[Start of Attachment]

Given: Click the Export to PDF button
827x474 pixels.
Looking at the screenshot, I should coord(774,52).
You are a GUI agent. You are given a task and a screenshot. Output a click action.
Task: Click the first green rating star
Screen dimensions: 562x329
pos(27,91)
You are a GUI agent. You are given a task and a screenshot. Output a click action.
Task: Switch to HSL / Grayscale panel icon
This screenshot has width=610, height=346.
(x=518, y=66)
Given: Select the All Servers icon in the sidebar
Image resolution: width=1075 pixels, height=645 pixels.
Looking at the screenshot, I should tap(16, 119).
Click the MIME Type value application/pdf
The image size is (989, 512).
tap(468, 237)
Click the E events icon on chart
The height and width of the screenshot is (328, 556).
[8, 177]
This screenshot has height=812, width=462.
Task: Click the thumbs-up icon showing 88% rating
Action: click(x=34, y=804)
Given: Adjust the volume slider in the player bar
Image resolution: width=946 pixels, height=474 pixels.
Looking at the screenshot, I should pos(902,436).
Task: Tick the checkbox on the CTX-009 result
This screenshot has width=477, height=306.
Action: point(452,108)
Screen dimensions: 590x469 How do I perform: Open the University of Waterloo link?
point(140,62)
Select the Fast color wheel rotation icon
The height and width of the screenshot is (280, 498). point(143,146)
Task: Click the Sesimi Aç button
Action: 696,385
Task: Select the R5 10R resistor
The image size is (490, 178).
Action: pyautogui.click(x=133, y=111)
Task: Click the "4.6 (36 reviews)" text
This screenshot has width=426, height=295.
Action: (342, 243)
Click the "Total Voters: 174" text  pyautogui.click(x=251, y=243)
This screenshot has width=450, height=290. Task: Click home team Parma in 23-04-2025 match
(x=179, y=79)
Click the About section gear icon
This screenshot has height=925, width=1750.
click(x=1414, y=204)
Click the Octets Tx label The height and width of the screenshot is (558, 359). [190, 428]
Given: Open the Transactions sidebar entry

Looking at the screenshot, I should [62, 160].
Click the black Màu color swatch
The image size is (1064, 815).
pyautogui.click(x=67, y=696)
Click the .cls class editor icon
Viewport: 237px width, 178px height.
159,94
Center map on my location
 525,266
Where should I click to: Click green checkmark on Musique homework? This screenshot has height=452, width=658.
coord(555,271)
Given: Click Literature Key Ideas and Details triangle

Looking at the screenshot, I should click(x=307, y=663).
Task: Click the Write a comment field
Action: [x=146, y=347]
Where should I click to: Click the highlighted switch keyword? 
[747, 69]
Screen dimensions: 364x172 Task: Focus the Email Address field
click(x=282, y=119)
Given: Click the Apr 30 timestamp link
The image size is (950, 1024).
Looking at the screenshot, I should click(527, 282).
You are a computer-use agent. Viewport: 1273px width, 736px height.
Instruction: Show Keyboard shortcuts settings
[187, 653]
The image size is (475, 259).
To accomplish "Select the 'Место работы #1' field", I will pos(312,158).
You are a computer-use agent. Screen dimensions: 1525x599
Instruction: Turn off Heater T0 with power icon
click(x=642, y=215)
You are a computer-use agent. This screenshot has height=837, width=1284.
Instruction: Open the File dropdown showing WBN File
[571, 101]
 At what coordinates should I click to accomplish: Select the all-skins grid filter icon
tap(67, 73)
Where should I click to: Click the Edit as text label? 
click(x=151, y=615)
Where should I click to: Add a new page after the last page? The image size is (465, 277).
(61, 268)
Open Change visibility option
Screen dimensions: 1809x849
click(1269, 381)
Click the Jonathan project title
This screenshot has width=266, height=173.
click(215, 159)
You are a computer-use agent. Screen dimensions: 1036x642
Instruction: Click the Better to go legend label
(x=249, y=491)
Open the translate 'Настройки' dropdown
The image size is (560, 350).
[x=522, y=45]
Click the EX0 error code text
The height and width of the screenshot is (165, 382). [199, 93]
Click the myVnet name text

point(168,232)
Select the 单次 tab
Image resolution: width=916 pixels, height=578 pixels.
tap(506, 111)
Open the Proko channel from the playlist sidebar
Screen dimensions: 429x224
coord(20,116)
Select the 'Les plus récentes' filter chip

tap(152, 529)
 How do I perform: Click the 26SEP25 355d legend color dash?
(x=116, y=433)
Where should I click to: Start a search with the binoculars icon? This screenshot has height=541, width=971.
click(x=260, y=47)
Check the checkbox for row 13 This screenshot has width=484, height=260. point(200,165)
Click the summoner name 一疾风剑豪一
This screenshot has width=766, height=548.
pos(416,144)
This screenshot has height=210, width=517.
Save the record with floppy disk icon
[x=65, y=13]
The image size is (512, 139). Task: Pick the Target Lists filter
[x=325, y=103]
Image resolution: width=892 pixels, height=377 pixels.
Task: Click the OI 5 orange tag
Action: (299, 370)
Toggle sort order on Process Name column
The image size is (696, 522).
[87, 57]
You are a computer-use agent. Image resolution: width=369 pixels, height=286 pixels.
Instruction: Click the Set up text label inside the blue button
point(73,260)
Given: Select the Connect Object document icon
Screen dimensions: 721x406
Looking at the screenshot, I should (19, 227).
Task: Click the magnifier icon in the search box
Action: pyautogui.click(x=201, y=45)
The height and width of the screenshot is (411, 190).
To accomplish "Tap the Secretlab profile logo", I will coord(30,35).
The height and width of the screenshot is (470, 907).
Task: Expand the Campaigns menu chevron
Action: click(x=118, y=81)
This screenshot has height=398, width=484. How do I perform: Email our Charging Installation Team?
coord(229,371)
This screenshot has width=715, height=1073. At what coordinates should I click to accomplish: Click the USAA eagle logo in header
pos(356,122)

[End of Attachment]

* [WORK ITEM]: The full listing should be reproduced exactly.

* [TASK RESPONSE]:
Given: Click the Export to PDF button
827x474 pixels.
Looking at the screenshot, I should coord(774,52).
You are a GUI agent. You are given a task and a screenshot. Output a click action.
Task: Click the first green rating star
Screen dimensions: 562x329
pos(27,91)
You are a GUI agent. You are given a task and a screenshot. Output a click action.
Task: Switch to HSL / Grayscale panel icon
This screenshot has width=610, height=346.
(x=518, y=66)
Given: Select the All Servers icon in the sidebar
Image resolution: width=1075 pixels, height=645 pixels.
Looking at the screenshot, I should tap(16, 119).
Click the MIME Type value application/pdf
The image size is (989, 512).
tap(468, 237)
Click the E events icon on chart
The height and width of the screenshot is (328, 556).
[8, 177]
This screenshot has height=812, width=462.
Task: Click the thumbs-up icon showing 88% rating
Action: click(x=34, y=804)
Given: Adjust the volume slider in the player bar
Image resolution: width=946 pixels, height=474 pixels.
Looking at the screenshot, I should pos(902,436).
Task: Tick the checkbox on the CTX-009 result
This screenshot has width=477, height=306.
Action: point(452,108)
Screen dimensions: 590x469 How do I perform: Open the University of Waterloo link?
point(140,62)
Select the Fast color wheel rotation icon
The height and width of the screenshot is (280, 498). point(143,146)
Task: Click the Sesimi Aç button
Action: 696,385
Task: Select the R5 10R resistor
The image size is (490, 178).
Action: pyautogui.click(x=133, y=111)
Task: Click the "4.6 (36 reviews)" text
This screenshot has width=426, height=295.
Action: (342, 243)
Click the "Total Voters: 174" text  pyautogui.click(x=251, y=243)
This screenshot has width=450, height=290. Task: Click home team Parma in 23-04-2025 match
(x=179, y=79)
Click the About section gear icon
This screenshot has height=925, width=1750.
click(x=1414, y=204)
Click the Octets Tx label The height and width of the screenshot is (558, 359). [190, 428]
Given: Open the Transactions sidebar entry

Looking at the screenshot, I should [62, 160].
Click the black Màu color swatch
The image size is (1064, 815).
pyautogui.click(x=67, y=696)
Click the .cls class editor icon
Viewport: 237px width, 178px height.
159,94
Center map on my location
 525,266
Where should I click to: Click green checkmark on Musique homework? This screenshot has height=452, width=658.
coord(555,271)
Given: Click Literature Key Ideas and Details triangle

Looking at the screenshot, I should click(x=307, y=663).
Task: Click the Write a comment field
Action: [x=146, y=347]
Where should I click to: Click the highlighted switch keyword? 
[747, 69]
Screen dimensions: 364x172 Task: Focus the Email Address field
click(x=282, y=119)
Given: Click the Apr 30 timestamp link
The image size is (950, 1024).
Looking at the screenshot, I should click(527, 282).
You are a computer-use agent. Viewport: 1273px width, 736px height.
Instruction: Show Keyboard shortcuts settings
[187, 653]
The image size is (475, 259).
To accomplish "Select the 'Место работы #1' field", I will pos(312,158).
You are a computer-use agent. Screen dimensions: 1525x599
Instruction: Turn off Heater T0 with power icon
click(x=642, y=215)
You are a computer-use agent. This screenshot has height=837, width=1284.
Instruction: Open the File dropdown showing WBN File
[571, 101]
 At what coordinates should I click to accomplish: Select the all-skins grid filter icon
tap(67, 73)
Where should I click to: Click the Edit as text label? 
click(x=151, y=615)
Where should I click to: Add a new page after the last page? The image size is (465, 277).
(61, 268)
Open Change visibility option
Screen dimensions: 1809x849
click(1269, 381)
Click the Jonathan project title
This screenshot has width=266, height=173.
click(215, 159)
You are a computer-use agent. Screen dimensions: 1036x642
Instruction: Click the Better to go legend label
(x=249, y=491)
Open the translate 'Настройки' dropdown
The image size is (560, 350).
[x=522, y=45]
Click the EX0 error code text
The height and width of the screenshot is (165, 382). [199, 93]
Click the myVnet name text

point(168,232)
Select the 单次 tab
Image resolution: width=916 pixels, height=578 pixels.
tap(506, 111)
Open the Proko channel from the playlist sidebar
Screen dimensions: 429x224
coord(20,116)
Select the 'Les plus récentes' filter chip

tap(152, 529)
 How do I perform: Click the 26SEP25 355d legend color dash?
(x=116, y=433)
Where should I click to: Start a search with the binoculars icon? This screenshot has height=541, width=971.
click(x=260, y=47)
Check the checkbox for row 13 This screenshot has width=484, height=260. point(200,165)
Click the summoner name 一疾风剑豪一
This screenshot has width=766, height=548.
pos(416,144)
This screenshot has height=210, width=517.
Save the record with floppy disk icon
[x=65, y=13]
The image size is (512, 139). Task: Pick the Target Lists filter
[x=325, y=103]
Image resolution: width=892 pixels, height=377 pixels.
Task: Click the OI 5 orange tag
Action: (299, 370)
Toggle sort order on Process Name column
The image size is (696, 522).
[87, 57]
You are a computer-use agent. Image resolution: width=369 pixels, height=286 pixels.
Instruction: Click the Set up text label inside the blue button
point(73,260)
Given: Select the Connect Object document icon
Screen dimensions: 721x406
Looking at the screenshot, I should (19, 227).
Task: Click the magnifier icon in the search box
Action: pyautogui.click(x=201, y=45)
The height and width of the screenshot is (411, 190).
To accomplish "Tap the Secretlab profile logo", I will coord(30,35).
The height and width of the screenshot is (470, 907).
Task: Expand the Campaigns menu chevron
Action: click(x=118, y=81)
This screenshot has height=398, width=484. How do I perform: Email our Charging Installation Team?
coord(229,371)
This screenshot has width=715, height=1073. At what coordinates should I click to accomplish: Click the USAA eagle logo in header
pos(356,122)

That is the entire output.